Against the wider backdrop of an upwardly-ratcheting ‘trade war’ with the United States, a director at the Bank of China has been telling Lusa how keen her country is to invest in Portugal.
The problem however is that China simply can’t find “good projects and investment opportunities” here.
In charge of the Bank of China’s department of financial institutions – which liaises with international banks – Wendy Sun Min, explained that China is very keen to make further investments in Portugal.
“We have a Sino-Portuguese fund, established by the Chinese government and with a certain amount of financing available for Macau”, she told Lusa.
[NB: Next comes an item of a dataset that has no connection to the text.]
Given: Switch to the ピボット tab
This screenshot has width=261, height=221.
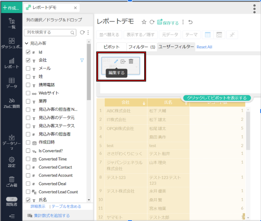Looking at the screenshot, I should (x=111, y=47).
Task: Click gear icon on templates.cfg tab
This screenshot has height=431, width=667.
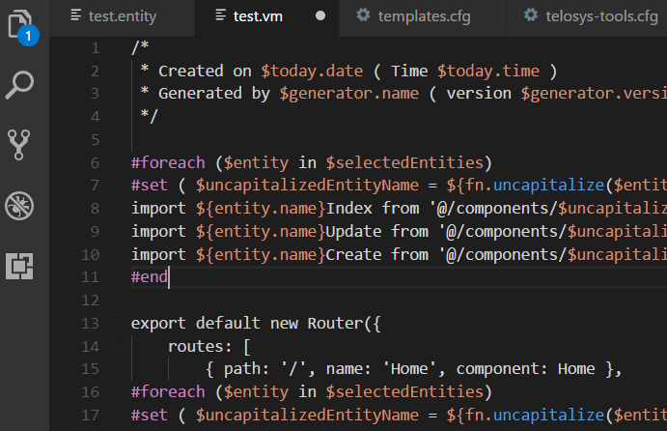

This fund has an initial capital of 500 million dollars (€448 million), set to increase in phases.
“There are other sovereign funds, like the China Cooperation Fund that could also invest in Portugal”, Sun Min added.
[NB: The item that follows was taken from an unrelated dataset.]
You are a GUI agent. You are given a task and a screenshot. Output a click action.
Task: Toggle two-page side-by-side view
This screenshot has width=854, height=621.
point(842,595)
“There are many funds available, looking for investment opportunities.
“Here, in the Bank of China Macau we can also finance companies interested in investing in Portuguese-speaking countries, whether public or private.
“Macau could become a centre to support this kind of investment”.
Wendy Sun Min went on to explain how in the interests of ‘deepening the financial relationship between China and Portugal” her bank has increased its quota of Portuguese-speaking staff, and is making more trips to Portugal (every three months, instead of only once a year).
The idea is to have “more frequent communication with Portuguese banks” with a view to wider sharing of information that “could result in business and investments”.
The news came the day after Google announced it has suspended China telecoms company Huawei’s access to updates of its Android operating system due to a presidential order, barring US companies from selling components and software to the company.
Initial reports suggested that all Huawei devices would find themselves instantly blocked from gmail, Youtube and other mobile phone ‘staples’.
This now looks unlikely – but tensions between the two countries are certainly affecting the rest of the world.